Мать вздрогнула и повернулась к нему. Ее лицо было хмуро и строго. Некоторое время она озабоченно, почти с отчаянием смотрела на него. Потом в нерешительности опустила глаза. Какое-то мгновение молчал и отец, словно чем-то смущенный.

— Кристаке, — наконец осмелилась произнести мама, снова подняв на него полные слез глаза, — может, лучше было бы остаться там!.. Ведь и с войны возвращаются… Кто знает? Может, и тебе удалось бы вернуться.

Во взгляде отца я прочел сострадание мужчины к женщине, которая ничего не понимает. Потом он долго и молча смотрел в землю. Мама продолжала дальше:

— А теперь что ты будешь делать? Сколько же времени тебе придется скрываться от жандармов, быть вдали от людей, голодать? Пойди, Кристаке, сдайся! — умоляла мама.

Отец вздрогнул и сурово посмотрел на нее. Его взгляд был хмурым и беспокойным. Я понял, что маме не удастся уговорить отца. Потом он резко покачал головой:

— Нет! Теперь уже нельзя!

— Все равно тебя поймают жандармы и изобьют до смерти.

— Не поймают! — процедил сквозь зубы отец. — И притом когда-нибудь должна же кончиться эта война!

Глаза матери снова наполнились слезами. Отец тяжело вздохнул — его вздох напоминал скорее приглушенный стон — и поднялся. Затем он подошел к окну и, скрываясь в тени стены, внимательно оглядел пустой двор, ворота, улицу, соседние дома.

— Флоаре, ты думаешь, что я сбежал от страха? Да, там я все равно погиб бы от пули: или в бою или по приговору военного трибунала…

Не поворачиваясь, он продолжал:

— Но не поэтому я убежал… ты меня знаешь!
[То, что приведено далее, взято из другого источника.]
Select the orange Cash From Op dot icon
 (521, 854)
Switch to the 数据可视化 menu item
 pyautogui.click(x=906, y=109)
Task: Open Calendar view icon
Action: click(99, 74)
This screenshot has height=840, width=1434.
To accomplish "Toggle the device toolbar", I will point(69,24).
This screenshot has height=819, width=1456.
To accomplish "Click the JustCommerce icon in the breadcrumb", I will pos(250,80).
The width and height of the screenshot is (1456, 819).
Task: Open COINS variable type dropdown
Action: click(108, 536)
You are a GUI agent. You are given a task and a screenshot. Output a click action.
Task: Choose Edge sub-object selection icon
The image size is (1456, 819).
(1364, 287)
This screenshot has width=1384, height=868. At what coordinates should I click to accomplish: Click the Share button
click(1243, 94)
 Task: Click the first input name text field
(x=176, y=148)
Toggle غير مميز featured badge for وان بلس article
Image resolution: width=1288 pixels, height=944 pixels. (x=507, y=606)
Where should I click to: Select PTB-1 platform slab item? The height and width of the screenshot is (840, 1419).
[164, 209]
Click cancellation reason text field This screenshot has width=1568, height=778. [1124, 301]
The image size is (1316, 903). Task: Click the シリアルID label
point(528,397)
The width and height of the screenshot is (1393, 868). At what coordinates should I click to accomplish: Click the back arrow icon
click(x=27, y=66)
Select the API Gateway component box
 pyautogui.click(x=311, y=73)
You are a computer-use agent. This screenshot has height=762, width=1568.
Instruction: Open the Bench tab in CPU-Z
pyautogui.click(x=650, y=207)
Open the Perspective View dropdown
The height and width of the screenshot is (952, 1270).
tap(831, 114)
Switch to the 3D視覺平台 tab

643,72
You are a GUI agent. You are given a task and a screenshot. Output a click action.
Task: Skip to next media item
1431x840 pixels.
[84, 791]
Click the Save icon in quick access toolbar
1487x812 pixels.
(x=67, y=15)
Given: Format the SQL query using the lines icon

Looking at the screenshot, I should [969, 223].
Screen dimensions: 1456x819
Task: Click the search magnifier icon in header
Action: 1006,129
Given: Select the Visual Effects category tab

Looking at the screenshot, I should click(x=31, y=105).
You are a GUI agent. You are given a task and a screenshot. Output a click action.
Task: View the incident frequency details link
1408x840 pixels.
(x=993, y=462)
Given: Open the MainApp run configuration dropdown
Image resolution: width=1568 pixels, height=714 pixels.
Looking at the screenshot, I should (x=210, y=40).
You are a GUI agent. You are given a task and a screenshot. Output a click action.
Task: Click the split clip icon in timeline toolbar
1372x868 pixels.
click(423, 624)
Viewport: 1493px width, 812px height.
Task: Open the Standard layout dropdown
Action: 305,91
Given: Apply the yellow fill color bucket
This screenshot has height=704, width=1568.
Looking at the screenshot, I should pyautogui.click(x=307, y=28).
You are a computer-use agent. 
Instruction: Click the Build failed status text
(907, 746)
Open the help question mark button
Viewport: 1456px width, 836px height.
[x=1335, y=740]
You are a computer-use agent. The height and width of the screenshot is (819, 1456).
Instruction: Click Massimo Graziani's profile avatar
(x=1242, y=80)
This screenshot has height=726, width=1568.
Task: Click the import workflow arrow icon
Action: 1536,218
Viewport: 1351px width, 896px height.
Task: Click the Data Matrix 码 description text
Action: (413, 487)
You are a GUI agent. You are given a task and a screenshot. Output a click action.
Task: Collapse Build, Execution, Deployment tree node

Если б мне было страшно, я убежал бы еще в первые дни войны…

Он на мгновение замолчал и уже более мягким голосом продолжал:

— Люди гибнут напрасно, Флоаре!.. Там, на фронте, мы не найдем справедливости. Нет! Она здесь, у нас в селе, ее надо вырвать из рук Франгопола и других вроде Боблетов и Мэдэраке!.. С ними надо бороться и свернуть им шею!

— Кристаке! — испуганно вскрикнула мама и уже шепотом взволнованно прибавила: — Ты же бунтовщик, Кристаке!

Отец спокойно отошел от окна, взял ее за руку и снова сел на кровать. В доме на некоторое время наступила тишина. Я недоумевал, почему возмущается мама, когда отец говорит о том, что нужно свернуть шею Франгополу? Но я не понимал, почему отец стал так ненавидеть Боблете. Ведь Рябая хорошо относилась к нам… Вот Франгопол, это другое дело! Он помещик…

Я хотел сказать отцу, что надо бы еще придушить и управляющего Голя… Потом я подумал, почему, например, Боблете и Мэдэраке живут гораздо лучше нас. Меня оторвал от этих мыслей отец: почуяв запах хлеба, он неуверенно прошептал:

— Флоаре… кажется, пахнет свежим хлебом!

Мама протянула руку к изголовью кровати, вытащила оттуда половину каравая, которую я получил от Рябой. Она не стала говорить отцу, откуда этот хлеб, боясь, как бы он не вспылил опять, и сказала только:

— Бери… это нам дали!

Отец взял хлеб и жадно начал есть, откусывая большими кусками.

— Давно я не ел мягкого хлеба! — проговорил он. И вдруг, словно застыдившись чего-то, он перестал есть и отдал оставшийся кусок хлеба матери.